▸ **Stated exercise 1**
Put the listing lines into a Markdown table with the columns "Row" and "Line", starting with the line containing "Where should I" and going on through the line containing "point(637,336)", skipping blank lines.

▸ **Source passage**
From: Waiman Long <Waiman.Long@hp.com>
To: Peter Zijlstra <peterz@infradead.org>,
Ingo Molnar <mingo@redhat.com>,
Thomas Gleixner <tglx@linutronix.de>,
"H. Peter Anvin" <hpa@zytor.com>
Cc: x86@kernel.org, linux-kernel@vger.kernel.org,
Scott J Norton <scott.norton@hp.com>,
Douglas Hatch <doug.hatch@hp.com>,
Davidlohr Bueso <dave@stgolabs.net>,
Waiman Long <Waiman.Long@hp.com>
Subject: [PATCH v3 7/7] locking/pvqspinlock, x86: Optimize PV unlock code path
Date: Wed, 22 Jul 2015 16:12:42 -0400 [thread overview]
Message-ID: <1437595962-21472-8-git-send-email-Waiman.Long@hp.com> (raw)
In-Reply-To: <1437595962-21472-1-git-send-email-Waiman.Long@hp.com>
The unlock function in queued spinlocks was optimized for better
performance on bare metal systems at the expense of virtualized guests.
For x86-64 systems, the unlock call needs to go through a
PV_CALLEE_SAVE_REGS_THUNK() which saves and restores 8 64-bit
registers before calling the real __pv_queued_spin_unlock()
function. The thunk code may also be in a separate cacheline from
__pv_queued_spin_unlock().
This patch optimizes the PV unlock code path by:
1) Moving the unlock slowpath code from the fastpath into a separate
pv_queued_spin_unlock_slowpath() function to make the fastpath
as simple as possible..

▸ **Provided data**
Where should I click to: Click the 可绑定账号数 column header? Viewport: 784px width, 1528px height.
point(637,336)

...

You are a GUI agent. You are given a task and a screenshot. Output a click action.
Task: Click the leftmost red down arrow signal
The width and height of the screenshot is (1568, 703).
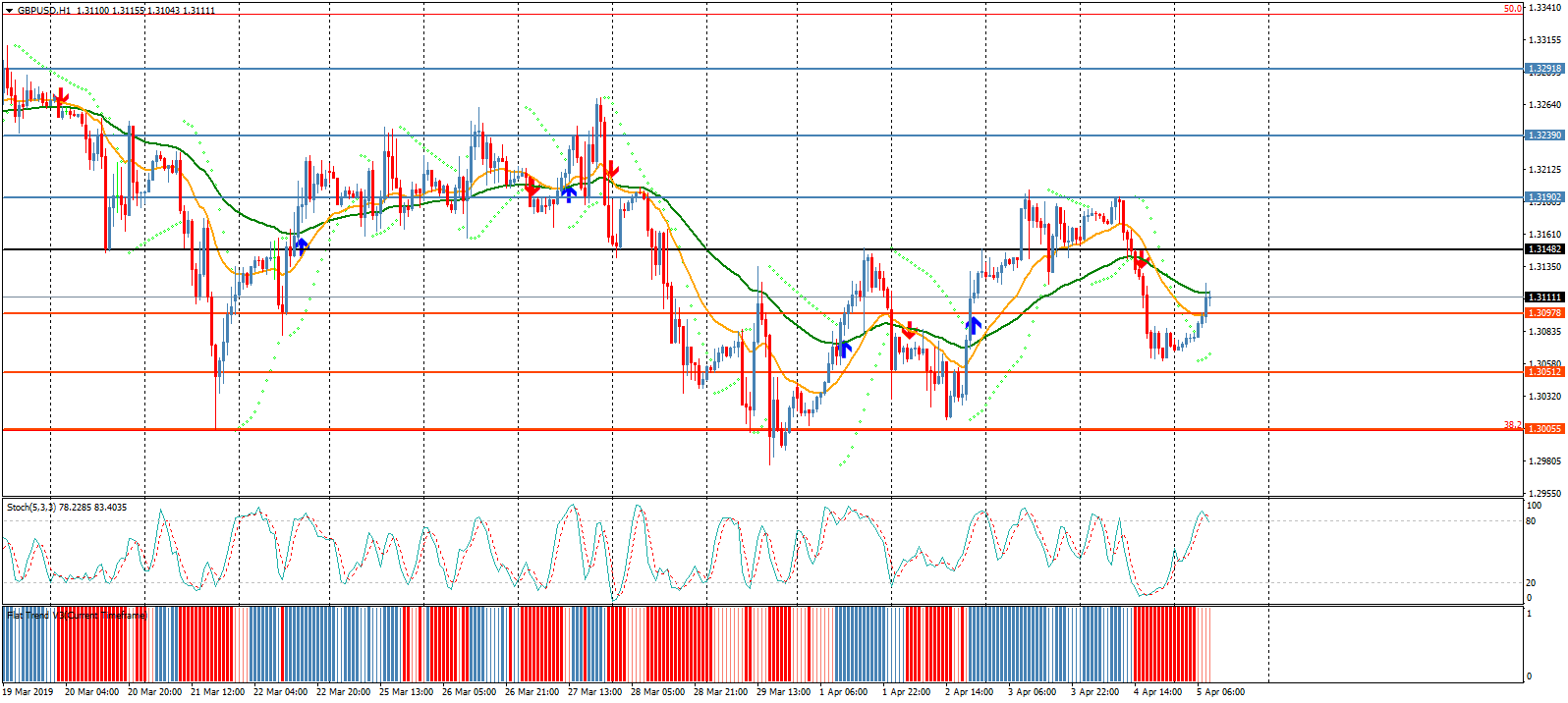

▸ **Stated exercise 2**
Rewrite the paragraph in the patch email that begins "The unlock function in queued spinlocks" more briefly, keeping its main facts.

▸ **Result 1**
| Row | Line |
|---|---|
| 1 | Where should I click to: Click the 可绑定账号数 column header? Viewport: 784px width, 1528px height. |
| 2 | point(637,336) |

▸ **Result 2**
The queued spinlock unlock function was tuned for bare-metal performance at the cost of virtualized guests. On x86-64, unlocking goes through PV_CALLEE_SAVE_REGS_THUNK(), which saves and restores eight 64-bit registers before calling __pv_queued_spin_unlock(). The thunk may also sit in a different cacheline from that function.